Terminei de ler Rio
2054 há pouco e fui impelida por aquela vontade ímpar e avassaladora de
falar sobre ele – a mesma vontade que me fez criar esse blog, aliás. Penso a
exaustão em uma introdução legal para esse post, mas não dá. Tudo que me vem a
mente é: “porra, que livro”.
A chamada de cidade maravilhosa (que no julgamento da minha
única visita feita por alguns dias em 2010, merece o título, ao menos no
quesito belezas naturais) foi divida em duas partes: a Rio Alfa, morada dos
ricos e chamada de Luzes; e a Rio Beta, apelidada de Escombros e lar dos mais
pobres. Passar de um lado para o outro demanda uma grande burocracia e uma
barreira de soldados, que matam sem piedade qualquer um que tente atravessar
ilegalmente.
Como o próprio autor reflete no começo, não é muito
diferente da situação atual.
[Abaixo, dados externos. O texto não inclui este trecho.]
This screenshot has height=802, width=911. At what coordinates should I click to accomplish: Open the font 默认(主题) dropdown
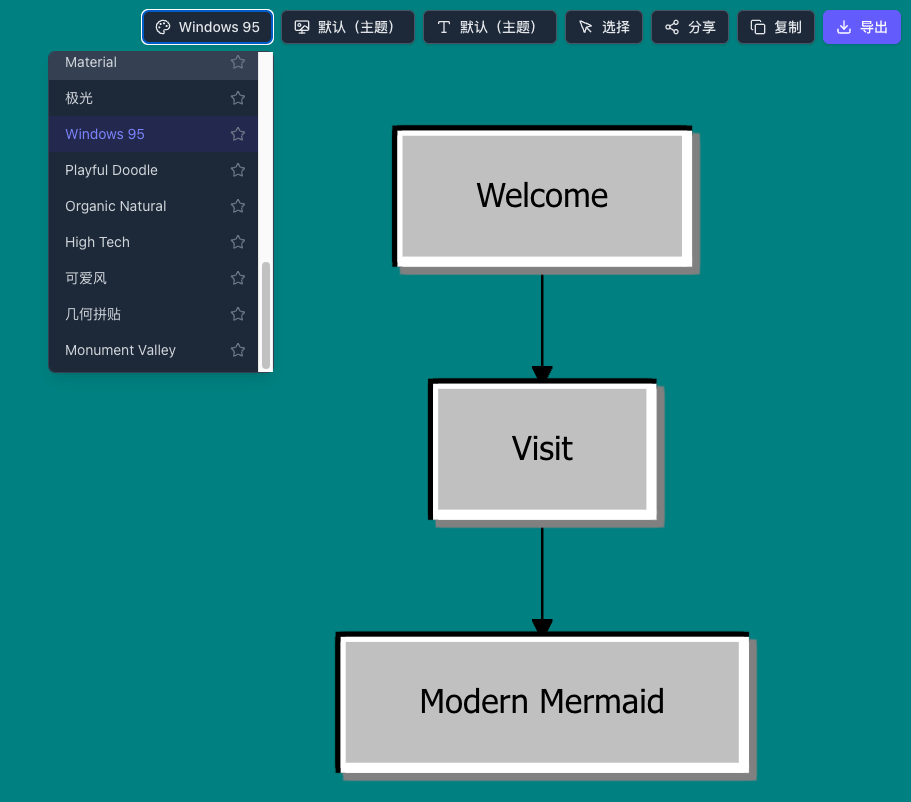(489, 27)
Sim, há livre transito, mas atire a primeira pedra
quem nem ao menos nunca estranhou ver alguém mau vestido em um Shopping, de tão
raro que é o encontro entre a alta e média sociedade de consumo e seus menos
favorecidos.
O apartheid completo (já há muito tempo cristalizado nas
mentes e na cultura da cidade e do país como um todo, que não mais existe em Rio 2054) foi concretizado depois de uma
guerra separatista, onde um grupo rebelde detonou uma bomba atômica suja
(desviada dos americanos) no centro da cidade.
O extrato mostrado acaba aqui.